__YOUR INSTRUCTIONS__
Beneath this instruction is a block of data; output from it exactly the lines that run from the one containing "Náramky (88, 296)" through the one containing "Nastavení (226, 2533)", inclusive.

__EXCERPTED DATA__
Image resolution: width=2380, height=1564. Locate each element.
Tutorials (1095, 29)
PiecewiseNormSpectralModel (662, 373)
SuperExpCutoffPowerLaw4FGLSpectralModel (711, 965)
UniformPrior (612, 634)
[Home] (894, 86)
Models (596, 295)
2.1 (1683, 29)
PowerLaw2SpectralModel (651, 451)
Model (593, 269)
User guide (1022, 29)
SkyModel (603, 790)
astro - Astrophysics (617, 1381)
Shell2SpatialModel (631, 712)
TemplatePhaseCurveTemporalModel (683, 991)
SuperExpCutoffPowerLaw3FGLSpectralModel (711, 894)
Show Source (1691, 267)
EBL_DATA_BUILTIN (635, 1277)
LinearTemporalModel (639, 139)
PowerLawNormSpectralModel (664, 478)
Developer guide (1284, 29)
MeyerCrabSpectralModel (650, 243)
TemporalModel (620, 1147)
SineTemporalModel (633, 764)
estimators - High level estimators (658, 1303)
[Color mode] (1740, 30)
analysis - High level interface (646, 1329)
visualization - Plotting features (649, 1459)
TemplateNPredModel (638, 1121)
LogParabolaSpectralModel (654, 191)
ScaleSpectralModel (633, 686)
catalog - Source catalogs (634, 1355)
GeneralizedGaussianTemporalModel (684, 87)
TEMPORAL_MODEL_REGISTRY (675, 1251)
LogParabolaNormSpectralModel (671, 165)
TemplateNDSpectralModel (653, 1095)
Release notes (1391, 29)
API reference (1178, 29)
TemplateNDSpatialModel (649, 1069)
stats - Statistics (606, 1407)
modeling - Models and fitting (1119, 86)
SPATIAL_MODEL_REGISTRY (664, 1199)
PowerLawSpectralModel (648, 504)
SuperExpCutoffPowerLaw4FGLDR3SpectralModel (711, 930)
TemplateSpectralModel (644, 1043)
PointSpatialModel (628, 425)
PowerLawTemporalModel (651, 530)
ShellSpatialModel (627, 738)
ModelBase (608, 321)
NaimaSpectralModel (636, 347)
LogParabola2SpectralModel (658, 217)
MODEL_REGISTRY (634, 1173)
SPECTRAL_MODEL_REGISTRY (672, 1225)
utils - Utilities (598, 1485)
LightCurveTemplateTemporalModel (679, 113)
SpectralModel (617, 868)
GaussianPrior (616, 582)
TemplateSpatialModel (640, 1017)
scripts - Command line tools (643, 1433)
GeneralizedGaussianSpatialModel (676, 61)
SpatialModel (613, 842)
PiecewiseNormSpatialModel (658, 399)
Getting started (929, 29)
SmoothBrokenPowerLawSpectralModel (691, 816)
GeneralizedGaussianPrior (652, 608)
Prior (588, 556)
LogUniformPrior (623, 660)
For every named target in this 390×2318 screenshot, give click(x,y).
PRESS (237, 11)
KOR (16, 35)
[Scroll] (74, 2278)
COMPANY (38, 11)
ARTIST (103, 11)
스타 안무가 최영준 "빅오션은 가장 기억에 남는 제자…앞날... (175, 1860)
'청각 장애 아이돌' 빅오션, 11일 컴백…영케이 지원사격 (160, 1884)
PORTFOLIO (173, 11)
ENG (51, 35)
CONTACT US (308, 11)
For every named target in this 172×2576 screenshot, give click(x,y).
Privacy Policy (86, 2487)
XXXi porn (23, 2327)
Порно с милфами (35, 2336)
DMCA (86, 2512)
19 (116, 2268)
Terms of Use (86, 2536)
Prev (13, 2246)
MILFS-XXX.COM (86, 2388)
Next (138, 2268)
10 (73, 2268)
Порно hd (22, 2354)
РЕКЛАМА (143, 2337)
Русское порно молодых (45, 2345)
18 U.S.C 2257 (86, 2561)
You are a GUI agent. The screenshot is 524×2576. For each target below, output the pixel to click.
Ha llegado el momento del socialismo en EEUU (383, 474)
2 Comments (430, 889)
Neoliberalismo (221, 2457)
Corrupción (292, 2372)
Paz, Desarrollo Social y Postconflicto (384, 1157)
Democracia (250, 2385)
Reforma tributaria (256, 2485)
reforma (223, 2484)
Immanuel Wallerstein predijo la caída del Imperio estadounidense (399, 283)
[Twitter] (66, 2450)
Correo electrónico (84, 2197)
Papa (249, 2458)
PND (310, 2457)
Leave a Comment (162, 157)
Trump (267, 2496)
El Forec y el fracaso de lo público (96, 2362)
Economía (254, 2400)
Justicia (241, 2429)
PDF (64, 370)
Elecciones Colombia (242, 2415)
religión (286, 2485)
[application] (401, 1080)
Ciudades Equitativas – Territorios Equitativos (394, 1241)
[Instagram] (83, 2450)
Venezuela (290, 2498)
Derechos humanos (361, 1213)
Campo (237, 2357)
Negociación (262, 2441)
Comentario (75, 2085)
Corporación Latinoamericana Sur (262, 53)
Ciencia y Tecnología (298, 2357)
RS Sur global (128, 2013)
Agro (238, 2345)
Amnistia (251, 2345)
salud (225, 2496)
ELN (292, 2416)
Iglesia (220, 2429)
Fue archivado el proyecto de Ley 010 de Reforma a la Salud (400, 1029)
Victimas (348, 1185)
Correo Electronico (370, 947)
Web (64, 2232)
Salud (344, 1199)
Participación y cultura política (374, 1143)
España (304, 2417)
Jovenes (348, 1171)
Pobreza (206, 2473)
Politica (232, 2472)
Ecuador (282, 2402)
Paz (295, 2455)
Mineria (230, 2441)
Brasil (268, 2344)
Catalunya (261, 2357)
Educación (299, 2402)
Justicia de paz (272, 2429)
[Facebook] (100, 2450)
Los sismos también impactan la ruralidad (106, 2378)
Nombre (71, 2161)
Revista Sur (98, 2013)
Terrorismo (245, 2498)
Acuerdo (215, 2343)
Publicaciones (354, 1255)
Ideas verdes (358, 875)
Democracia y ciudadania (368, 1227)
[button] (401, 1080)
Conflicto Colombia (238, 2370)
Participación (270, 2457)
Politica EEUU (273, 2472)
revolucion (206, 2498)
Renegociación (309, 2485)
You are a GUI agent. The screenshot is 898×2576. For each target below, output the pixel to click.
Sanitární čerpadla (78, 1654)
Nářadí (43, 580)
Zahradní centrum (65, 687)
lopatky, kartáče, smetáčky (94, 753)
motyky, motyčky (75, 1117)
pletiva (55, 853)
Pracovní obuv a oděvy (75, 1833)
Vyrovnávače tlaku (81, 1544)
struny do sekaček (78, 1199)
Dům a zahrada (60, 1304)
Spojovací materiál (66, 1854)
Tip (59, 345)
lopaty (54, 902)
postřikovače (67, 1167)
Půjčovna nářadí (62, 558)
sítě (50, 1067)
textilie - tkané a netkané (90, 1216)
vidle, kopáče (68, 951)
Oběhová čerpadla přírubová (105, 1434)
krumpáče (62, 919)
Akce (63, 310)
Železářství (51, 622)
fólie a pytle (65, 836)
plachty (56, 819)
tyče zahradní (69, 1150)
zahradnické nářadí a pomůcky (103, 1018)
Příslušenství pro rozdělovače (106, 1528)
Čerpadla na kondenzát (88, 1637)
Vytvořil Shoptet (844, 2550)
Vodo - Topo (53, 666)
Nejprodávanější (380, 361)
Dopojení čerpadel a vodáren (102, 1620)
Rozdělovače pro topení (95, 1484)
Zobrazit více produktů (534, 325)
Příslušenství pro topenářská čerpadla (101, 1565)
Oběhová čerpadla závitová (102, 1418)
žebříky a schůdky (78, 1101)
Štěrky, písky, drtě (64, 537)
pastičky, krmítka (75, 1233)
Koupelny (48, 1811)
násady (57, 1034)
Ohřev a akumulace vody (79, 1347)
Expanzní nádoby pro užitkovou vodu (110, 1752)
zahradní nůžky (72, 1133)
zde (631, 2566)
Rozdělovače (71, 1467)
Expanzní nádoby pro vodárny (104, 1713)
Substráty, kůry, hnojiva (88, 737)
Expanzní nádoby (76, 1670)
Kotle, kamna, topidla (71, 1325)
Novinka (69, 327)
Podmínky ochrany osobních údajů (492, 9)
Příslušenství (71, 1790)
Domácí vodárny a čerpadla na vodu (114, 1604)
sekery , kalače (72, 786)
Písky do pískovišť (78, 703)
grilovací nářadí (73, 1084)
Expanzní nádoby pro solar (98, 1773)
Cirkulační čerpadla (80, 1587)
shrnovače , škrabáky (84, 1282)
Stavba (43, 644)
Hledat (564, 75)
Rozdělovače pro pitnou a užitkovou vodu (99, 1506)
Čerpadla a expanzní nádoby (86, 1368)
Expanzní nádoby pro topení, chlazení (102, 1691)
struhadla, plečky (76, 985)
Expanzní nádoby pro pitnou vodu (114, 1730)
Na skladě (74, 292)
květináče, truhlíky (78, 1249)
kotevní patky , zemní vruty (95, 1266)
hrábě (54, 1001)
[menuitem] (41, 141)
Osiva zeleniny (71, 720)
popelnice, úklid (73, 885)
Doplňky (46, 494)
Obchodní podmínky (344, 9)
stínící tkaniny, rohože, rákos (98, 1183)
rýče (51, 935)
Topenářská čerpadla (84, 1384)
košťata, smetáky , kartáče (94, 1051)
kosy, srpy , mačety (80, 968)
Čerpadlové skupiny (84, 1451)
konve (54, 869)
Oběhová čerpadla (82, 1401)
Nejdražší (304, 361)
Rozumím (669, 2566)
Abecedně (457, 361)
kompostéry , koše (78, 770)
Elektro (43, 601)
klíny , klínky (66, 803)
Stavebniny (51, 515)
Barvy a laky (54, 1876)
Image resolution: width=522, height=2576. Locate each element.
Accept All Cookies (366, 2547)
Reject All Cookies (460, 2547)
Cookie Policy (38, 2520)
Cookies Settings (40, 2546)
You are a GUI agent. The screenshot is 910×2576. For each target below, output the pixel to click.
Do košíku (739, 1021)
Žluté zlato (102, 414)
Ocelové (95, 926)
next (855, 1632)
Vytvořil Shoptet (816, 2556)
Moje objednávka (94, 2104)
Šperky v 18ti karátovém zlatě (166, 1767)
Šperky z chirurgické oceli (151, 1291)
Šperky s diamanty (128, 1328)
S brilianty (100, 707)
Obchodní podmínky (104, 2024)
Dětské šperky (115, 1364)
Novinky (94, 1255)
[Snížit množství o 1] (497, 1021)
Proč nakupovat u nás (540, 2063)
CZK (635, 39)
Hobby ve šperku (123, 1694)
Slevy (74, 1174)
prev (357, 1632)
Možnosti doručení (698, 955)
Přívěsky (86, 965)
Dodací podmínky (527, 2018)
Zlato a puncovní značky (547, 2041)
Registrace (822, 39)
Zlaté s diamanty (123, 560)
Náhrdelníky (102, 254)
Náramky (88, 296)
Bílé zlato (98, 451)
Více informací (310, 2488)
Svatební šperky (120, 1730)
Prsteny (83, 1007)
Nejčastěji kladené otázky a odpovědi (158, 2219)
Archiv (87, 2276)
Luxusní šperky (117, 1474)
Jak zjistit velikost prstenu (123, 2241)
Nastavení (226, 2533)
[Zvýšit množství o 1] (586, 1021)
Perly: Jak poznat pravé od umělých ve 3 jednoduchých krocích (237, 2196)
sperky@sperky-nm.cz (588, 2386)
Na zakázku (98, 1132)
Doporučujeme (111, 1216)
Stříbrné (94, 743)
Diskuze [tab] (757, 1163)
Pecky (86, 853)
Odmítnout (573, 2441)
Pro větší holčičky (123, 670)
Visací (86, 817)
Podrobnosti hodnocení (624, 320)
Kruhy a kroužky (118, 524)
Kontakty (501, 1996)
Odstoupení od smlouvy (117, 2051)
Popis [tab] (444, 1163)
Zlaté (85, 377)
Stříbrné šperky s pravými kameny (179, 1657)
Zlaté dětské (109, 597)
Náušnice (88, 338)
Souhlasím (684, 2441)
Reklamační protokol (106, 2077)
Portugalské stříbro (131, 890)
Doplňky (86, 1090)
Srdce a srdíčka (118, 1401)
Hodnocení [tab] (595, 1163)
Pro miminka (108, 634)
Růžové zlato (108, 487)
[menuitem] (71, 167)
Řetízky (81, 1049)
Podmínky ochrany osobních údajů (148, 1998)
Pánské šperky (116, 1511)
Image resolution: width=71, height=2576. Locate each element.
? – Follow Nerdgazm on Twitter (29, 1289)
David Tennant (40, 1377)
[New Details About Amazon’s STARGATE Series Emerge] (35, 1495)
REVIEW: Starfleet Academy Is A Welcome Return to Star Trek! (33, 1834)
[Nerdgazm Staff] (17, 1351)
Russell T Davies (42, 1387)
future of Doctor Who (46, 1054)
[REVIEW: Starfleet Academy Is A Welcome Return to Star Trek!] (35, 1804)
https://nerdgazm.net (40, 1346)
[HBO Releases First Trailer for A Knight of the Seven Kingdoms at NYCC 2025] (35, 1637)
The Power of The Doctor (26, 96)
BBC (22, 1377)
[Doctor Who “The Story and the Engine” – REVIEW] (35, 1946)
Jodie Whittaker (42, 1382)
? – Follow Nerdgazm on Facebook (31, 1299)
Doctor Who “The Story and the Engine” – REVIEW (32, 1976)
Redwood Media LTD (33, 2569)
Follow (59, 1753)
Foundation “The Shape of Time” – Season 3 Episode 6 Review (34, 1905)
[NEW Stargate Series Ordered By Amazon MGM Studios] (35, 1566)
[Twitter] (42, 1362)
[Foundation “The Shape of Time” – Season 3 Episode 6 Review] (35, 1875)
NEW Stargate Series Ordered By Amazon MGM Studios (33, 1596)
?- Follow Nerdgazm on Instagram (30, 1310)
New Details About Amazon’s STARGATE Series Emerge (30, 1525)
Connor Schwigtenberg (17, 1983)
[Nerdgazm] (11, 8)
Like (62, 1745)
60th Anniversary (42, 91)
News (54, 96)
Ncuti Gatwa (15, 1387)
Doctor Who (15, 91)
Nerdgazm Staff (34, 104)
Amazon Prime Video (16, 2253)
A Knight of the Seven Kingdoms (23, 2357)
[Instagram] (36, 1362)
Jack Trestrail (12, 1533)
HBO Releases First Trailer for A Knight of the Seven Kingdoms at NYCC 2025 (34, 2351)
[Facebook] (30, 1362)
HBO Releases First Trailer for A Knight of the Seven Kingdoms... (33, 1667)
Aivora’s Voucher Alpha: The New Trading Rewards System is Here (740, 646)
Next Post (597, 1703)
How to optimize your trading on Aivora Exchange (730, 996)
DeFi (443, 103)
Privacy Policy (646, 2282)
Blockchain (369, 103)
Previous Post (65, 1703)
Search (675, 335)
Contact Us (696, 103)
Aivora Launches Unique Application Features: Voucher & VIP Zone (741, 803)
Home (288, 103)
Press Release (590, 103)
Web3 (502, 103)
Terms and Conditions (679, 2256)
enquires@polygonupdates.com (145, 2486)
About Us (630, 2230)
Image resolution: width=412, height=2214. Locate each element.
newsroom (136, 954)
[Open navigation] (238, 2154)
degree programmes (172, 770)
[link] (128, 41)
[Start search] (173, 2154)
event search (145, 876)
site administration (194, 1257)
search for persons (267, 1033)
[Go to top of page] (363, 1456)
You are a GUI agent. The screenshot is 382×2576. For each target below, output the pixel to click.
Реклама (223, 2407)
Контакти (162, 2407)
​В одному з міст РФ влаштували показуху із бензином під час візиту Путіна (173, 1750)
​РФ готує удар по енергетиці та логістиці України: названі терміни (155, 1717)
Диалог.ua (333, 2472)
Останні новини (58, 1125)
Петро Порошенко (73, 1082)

__EXERCISE RESULT__
Náramky (88, 296)
Bílé zlato (98, 451)
Více informací (310, 2488)
Svatební šperky (120, 1730)
Prsteny (83, 1007)
Nejčastěji kladené otázky a odpovědi (158, 2219)
Archiv (87, 2276)
Luxusní šperky (117, 1474)
Jak zjistit velikost prstenu (123, 2241)
Nastavení (226, 2533)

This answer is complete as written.